Mammutaufgabe für Städte und Gemeinden
Ganztagsbetreuung an Grundschulen – hat der Landkreis Mühldorf seine Hausaufgaben gemacht?
Ab dem Schuljahr 2026 haben Eltern von Erstklässlern Anspruch auf eine Ganztagsbetreuung; und jedes Jahr kommt eine Jahrgangsstufe hinzu. Eine Mammutaufgabe für die Schulen und Gemeinden. Wie sind sie im Landkreis Mühldorf darauf vorbereitet?

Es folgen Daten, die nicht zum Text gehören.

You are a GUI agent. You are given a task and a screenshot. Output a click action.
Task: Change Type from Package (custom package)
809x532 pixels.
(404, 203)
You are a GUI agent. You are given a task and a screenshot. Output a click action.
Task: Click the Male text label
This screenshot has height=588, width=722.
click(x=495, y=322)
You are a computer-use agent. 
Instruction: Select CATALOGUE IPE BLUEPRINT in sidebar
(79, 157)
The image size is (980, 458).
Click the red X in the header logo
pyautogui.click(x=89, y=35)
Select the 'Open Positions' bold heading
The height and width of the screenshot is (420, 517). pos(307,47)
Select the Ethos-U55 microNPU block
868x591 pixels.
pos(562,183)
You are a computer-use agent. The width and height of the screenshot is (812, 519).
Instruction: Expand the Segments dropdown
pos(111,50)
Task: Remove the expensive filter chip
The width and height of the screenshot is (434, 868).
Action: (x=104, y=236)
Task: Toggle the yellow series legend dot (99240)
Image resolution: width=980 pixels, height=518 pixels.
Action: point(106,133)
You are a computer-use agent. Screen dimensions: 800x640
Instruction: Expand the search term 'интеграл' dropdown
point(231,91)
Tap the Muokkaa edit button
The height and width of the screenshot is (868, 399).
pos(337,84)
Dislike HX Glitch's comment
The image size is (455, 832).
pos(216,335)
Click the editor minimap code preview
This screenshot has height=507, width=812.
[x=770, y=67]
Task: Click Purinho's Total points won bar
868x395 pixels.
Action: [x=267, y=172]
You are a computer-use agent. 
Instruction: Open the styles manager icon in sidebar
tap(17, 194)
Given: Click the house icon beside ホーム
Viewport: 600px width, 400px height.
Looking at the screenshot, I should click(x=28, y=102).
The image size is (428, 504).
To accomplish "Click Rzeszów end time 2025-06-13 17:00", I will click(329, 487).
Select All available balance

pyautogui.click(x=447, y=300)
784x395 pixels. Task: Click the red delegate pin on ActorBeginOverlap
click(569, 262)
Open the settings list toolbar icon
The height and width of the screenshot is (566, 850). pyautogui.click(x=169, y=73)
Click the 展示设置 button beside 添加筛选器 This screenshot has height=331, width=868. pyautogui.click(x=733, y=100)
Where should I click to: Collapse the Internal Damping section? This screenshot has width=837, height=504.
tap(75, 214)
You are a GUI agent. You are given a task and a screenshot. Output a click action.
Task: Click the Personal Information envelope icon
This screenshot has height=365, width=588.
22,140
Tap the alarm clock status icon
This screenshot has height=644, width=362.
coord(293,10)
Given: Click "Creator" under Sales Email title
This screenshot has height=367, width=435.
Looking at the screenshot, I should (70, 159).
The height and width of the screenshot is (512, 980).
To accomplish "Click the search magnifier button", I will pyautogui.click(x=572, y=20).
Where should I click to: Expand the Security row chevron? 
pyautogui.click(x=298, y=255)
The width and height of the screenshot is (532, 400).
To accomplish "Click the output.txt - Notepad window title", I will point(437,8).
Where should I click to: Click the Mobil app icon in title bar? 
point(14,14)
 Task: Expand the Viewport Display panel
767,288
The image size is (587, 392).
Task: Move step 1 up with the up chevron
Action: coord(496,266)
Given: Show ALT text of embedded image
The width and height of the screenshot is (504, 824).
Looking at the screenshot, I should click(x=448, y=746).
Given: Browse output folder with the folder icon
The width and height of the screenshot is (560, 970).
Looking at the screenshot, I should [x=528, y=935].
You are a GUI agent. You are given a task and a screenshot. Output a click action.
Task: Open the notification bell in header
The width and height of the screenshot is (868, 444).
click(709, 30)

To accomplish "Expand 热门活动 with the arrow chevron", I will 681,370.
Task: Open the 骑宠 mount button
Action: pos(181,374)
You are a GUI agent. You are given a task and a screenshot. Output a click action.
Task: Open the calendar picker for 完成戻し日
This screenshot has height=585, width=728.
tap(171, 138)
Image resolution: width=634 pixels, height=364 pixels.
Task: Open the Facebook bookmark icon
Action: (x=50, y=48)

Von Jörg Eschenfelder, Helena Gennutt, Christa Latta und Harald Schwarz
Mühldorf/Ampfing/Neumarkt-St. Veit/Waldkraiburg – Der gesetzliche Auftrag ist eindeutig: Grundschulkinder haben ab dem Schuljahr 2026/27 einen Anspruch auf Ganztagsbetreuung. Dieser Anspruch wird stufenweise umgesetzt (siehe Infokasten). Für die Realisierung sind Städte und Gemeinden zuständig, mit staatlicher Förderung.
Auch im Landkreis Mühldorf wird daran gearbeitet, den Rechtsanspruch zu erfüllen. Wie weit die Städte damit sind, haben die OVB Heimatzeitungen erfragt.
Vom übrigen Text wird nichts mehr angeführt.